The Best Therapy I Ever Gave Myself: What Happened When I Stopped Reading and Started Writing

By Severen “Sevy” Henderson

🩸 Bleed: Shadows of Redemption Loyalty has a cost. Freedom has a price. A gritty street drama about survival, legacy, and the fight for redemption.

People always ask me where Bleed came from. Like most things in my life, it didn’t start as a plan. It started as a conversation between my best friend Troy and me. It was the same conversation we’d been having for years.

We were supposed to write a screenplay.
Life did what it does, and started to life. We grew, our families grew, and our interests shifted.
But the idea never stopped tapping us on the shoulder.

Back in the early 2000s, we heard The Notorious B.I.G.’s N!&&@$ Bleed, and it grabbed us. That song isn’t just a song; it plays like a whole movie packed into three verses. A masterclass in storytelling. We said we wanted to build something off that one day. Something gritty and cinematic. Something real.

Then years later, Troy sent me a clip of some guys in a barbershop breaking down that same song. They were calling it a masterpiece, dissecting the story beat by beat. Troy messaged me: “Bro… we got to get on this before somebody else does.”

And I felt it immediately.
Territorial.
Violated, even.

I know people come up with ideas all the time. Hell, the song is Biggie’s idea. But the story that came from it? That was mine. That was ours. And I’d be damned if I let someone beat me to it.

By then, I’d already written Hey New Guy! and Zoë Is Going To Be A Fire Engine!, so I understood the grind it took to finish a book. I knew the process—the drafts, the editing, the lonely days when nobody knows what you’re working on. And I’d read enough fiction, watched enough movies, lived enough life to know I could build a world from scratch.

So I told Troy, “What’s stopping me?”
He said, “Do it.”
And I did.

I wrote the whole thing myself. I gave Troy a writing credit because the idea’s soul originated with us. The story lived between us for years before it lived on paper.

But here’s the part I didn’t expect:

Writing Bleed taught me more about myself than any self-help book I’ve ever read.

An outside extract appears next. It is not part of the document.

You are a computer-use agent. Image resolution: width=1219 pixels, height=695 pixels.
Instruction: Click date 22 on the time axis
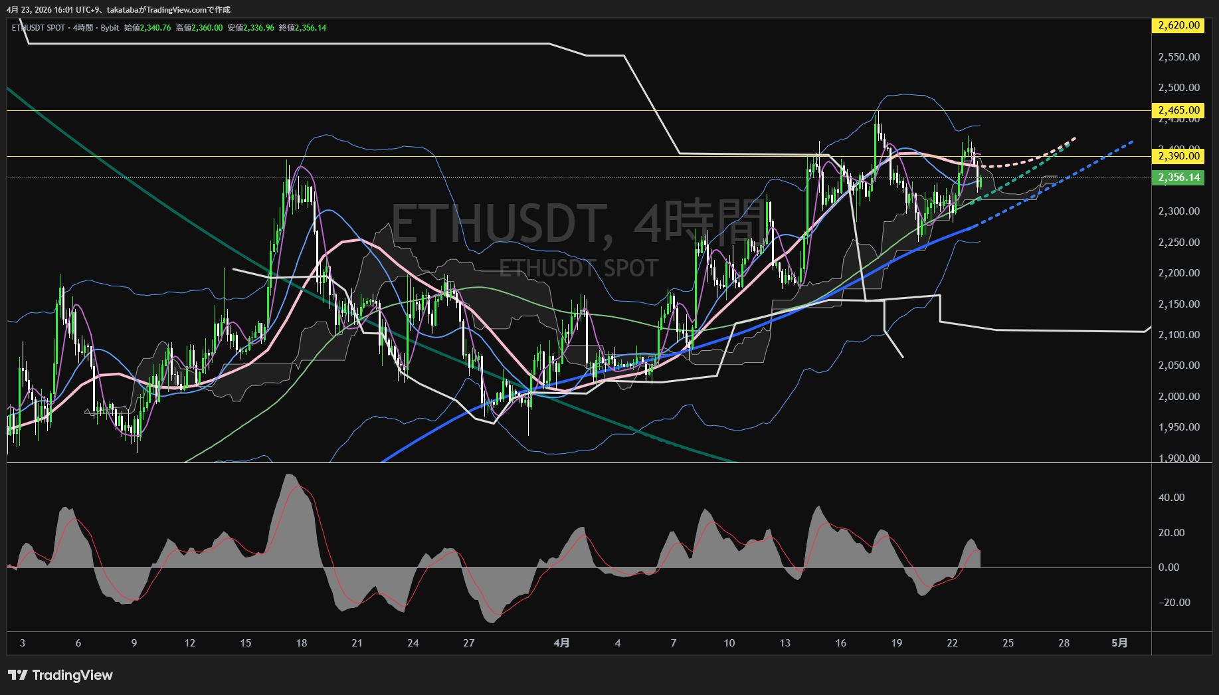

The Mirror I Didn’t Know I Needed

Frank “Big” Wright is fiction… but parts of him are absolutely me.

His loyalty. His conflict. He needs to protect his family even when it costs him. His fear of letting people down. His willingness to do whatever it takes to stay afloat.

Same with Arizona Ron.
His attention to detail.
His rage.
His distrust.

You don’t write characters like that unless you’ve lived some of it.

And here’s where it got real:

There’s a scene in Bleed where Frank’s mother, Mama J, tells him he looks terrible. Whatever he’s doing with his life isn’t working. He needs to stop running himself into the ground.

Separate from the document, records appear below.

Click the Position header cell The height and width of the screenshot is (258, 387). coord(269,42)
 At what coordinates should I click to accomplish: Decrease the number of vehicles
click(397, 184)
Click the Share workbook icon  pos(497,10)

I had that exact conversation with my own mother.

But I didn’t hear her then.

I heard it when I wrote it. I put those words in Mama J’s mouth and had to sit with what Frank—what I—was ignoring.

Writing that scene forced me to see what I couldn’t see in real life. I was running on near empty. Getting up daily when everything in me wanted to shut down. Doing what I had to do to stay afloat, just like Frank.

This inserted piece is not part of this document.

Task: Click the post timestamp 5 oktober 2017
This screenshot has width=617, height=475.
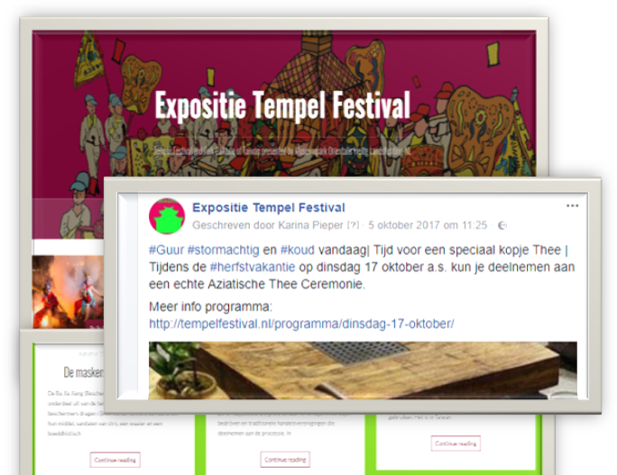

That’s when I realized: I wasn’t just writing a character. I was building a mirror. One I didn’t ask for, but clearly needed.


The Therapy Was in the Doing

an open laptop computer sitting on top of a table

The breakthrough wasn’t a dramatic moment.
It wasn’t an emotional meltdown.
It wasn’t some big discovery.

It was the simple fact that I finished.

The process involved many elements. The long nights, the fun scenes, the world-building, and the twists all filled me up. They did so more than any morning routine or affirmation ever has. I realized I don’t always need another lesson. Sometimes I need a creative outlet. Sometimes I need to build something. Sometimes I need to stop “self-helping” and actually self-do.

And honestly? There was no cost.
The time I spent writing wasn’t a loss. It was nourishment.
It felt good.
It felt necessary.
It made me want to create again immediately.


Why This Matters

I’m not writing this to tell anyone that Bleed is better than a self-help book.

I’m writing this because creating Bleed was better for me than reading another self-help book.

Sometimes the most healing thing you can do is stop reading and start doing.
Stop consuming and start creating.
Stop searching for advice and start acting on your own intuition.

You don’t always need more guidance. Sometimes you just need to listen to the thing inside you that’s been tapping you on the shoulder for years.

That thing matters.
That thing is calling you for a reason.
The version of you after doing it is better than any self-help book could ever describe. It will surpass expectations.


What’s Next

Right now, I’m sitting with momentum.
Part of me wants to let Bleed breathe. Let it find its readers. Let it stand on its own.
But another part of me knows I need to use this energy. I need to keep creating. I want to write the sequel and improve my craft.

So that’s what I’m doing.

The story always tells me what’s next.
And right now, it’s telling me to keep building.